One year later… I was still overwhelmed.
But this time it was due to the fact that I knew so many people on sight. Overwhelmed by personal shock maybe. I could not believe how many people I knew by face or name, but I left knowing even more! I am also NOT an introverted person. Actually, I describe myself as an extroverted introvert. I DO keep much of ME close to the vest (as they say). I have opened up and trusted the wrong people and it has come back to bite me in the ass. (Kind of going on now with the one woman I should not have trusted with my heart.) But at GRL, I am not and was not SHY. No way! I'm the person that walks up and says, "Hello, person I don't know. I'm Wade Kelly." And then I attempt a conversation.
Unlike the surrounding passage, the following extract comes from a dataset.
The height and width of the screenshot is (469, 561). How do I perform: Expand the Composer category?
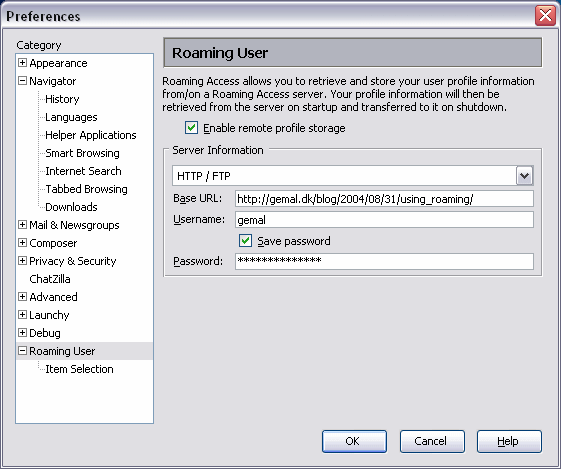pyautogui.click(x=22, y=243)
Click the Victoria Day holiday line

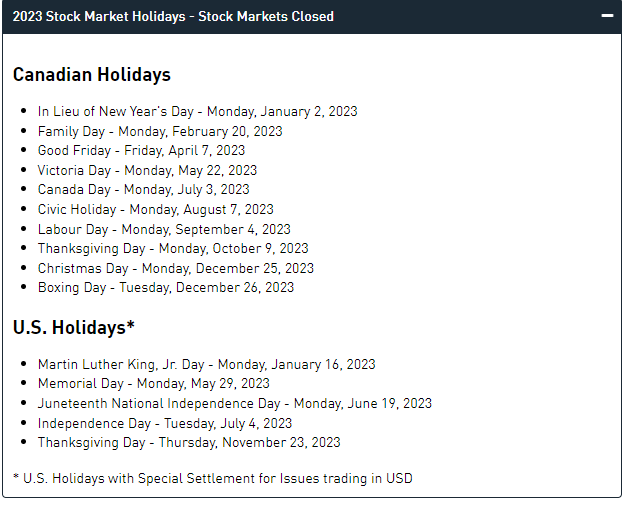coord(147,170)
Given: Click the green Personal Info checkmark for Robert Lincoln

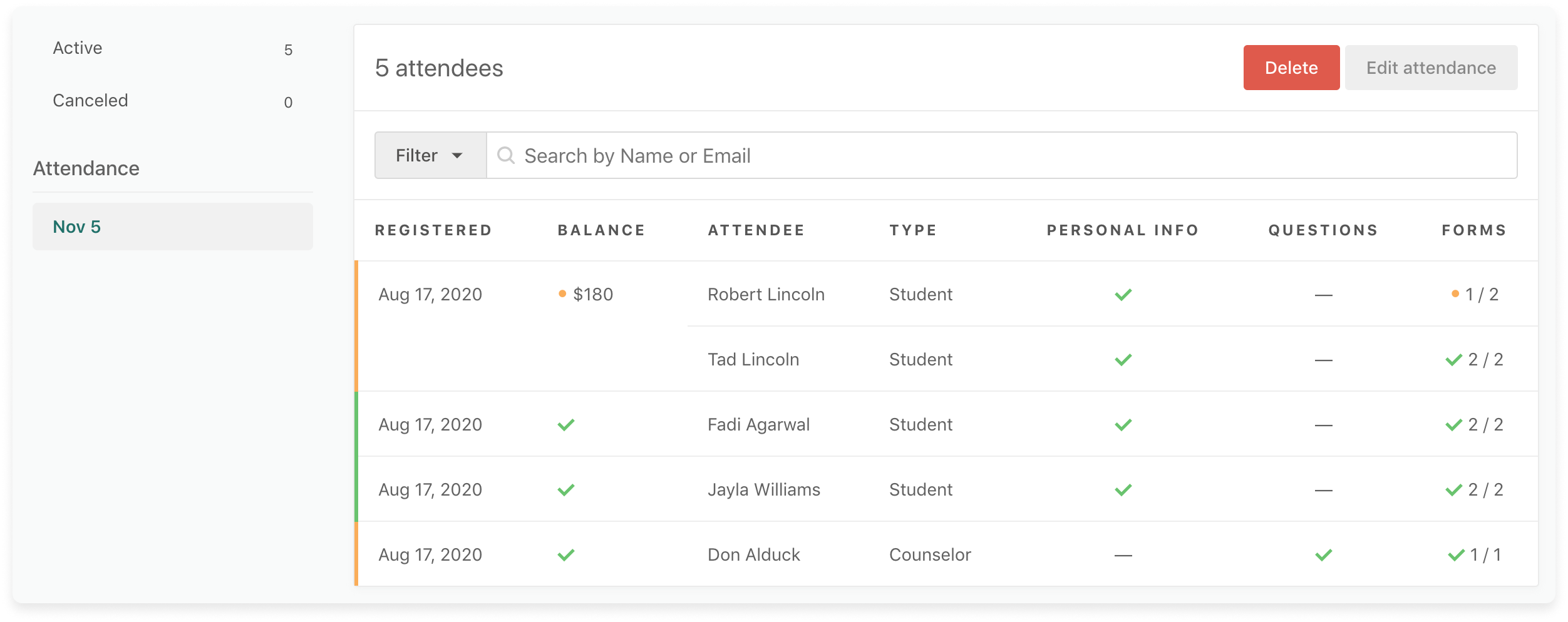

Why not? I am more whole than I have ever been. I spent YEARS feeling like all the puzzle pieces of ME were scattered about in confusion. I am mostly put back together and I am trying to be myself and not apologize for it. So, this year I DID introduce myself to people I didn't know. Like Travis. "Hi Travis. You don't know me, but….." He was there last year AND this year, and probably next year. (comes with Mary and Randy) I can certainly say HI, right? So I did! I also danced with people I'd never met before and danced with people I had just met. And it was fun!
GO PAT BENETAR!
I also got a bit overwhelmed by the amount of people who wanted me to sign a book. (more than 20 this time.) I attend as a "supporting author" and for the two hour signing GRL scheduled, I had a LINE the entire time. WHAT?!?!?!?!? Yes, I LINE of people waited for me to sign something. I find that incredibly incredible to the Nth degree of incredibleness. Did not expect such dedicated and adoring fans. But you know what? I adore you right back! You validate the reasons I write. YOU motivate me to KEEP writing. I was told Names Can Never Hurt Me was brilliant. And not by ONE person but by many. Brilliant? BRILLIANT!!! Right there you show me that taking 14 months to write it was worth it. I composed a story worthy of the time. In all seriousness, I felt like a rock star. You know I love the song by All Time Low "Weightless". In it the lyrics say, "Maybe it's not my weekend, but it's gonna be my year…" Well, that felt like my weekend. And THIS is going to be my year! I have said that before, I know, but 2014 was the most balanced I have ever been in family life and writer life. I am hoping to improve my time management and be more consistent in writing because I can see now how many adoring fans I have whom I OWE great stories to. You wait patiently. You encourage and hang on until I publish the next one. I need to up my personal "bar" and write even more incredible stories and in less time. (Less than 14 months anyway!) I NEED to write the angst because it is how I express my pain and it is therapeutic to release it, but I also need to write comedy because it helps lighten the mood after getting raked through hell. hahhaa. I need breaks from emotional roller coasters just like you do.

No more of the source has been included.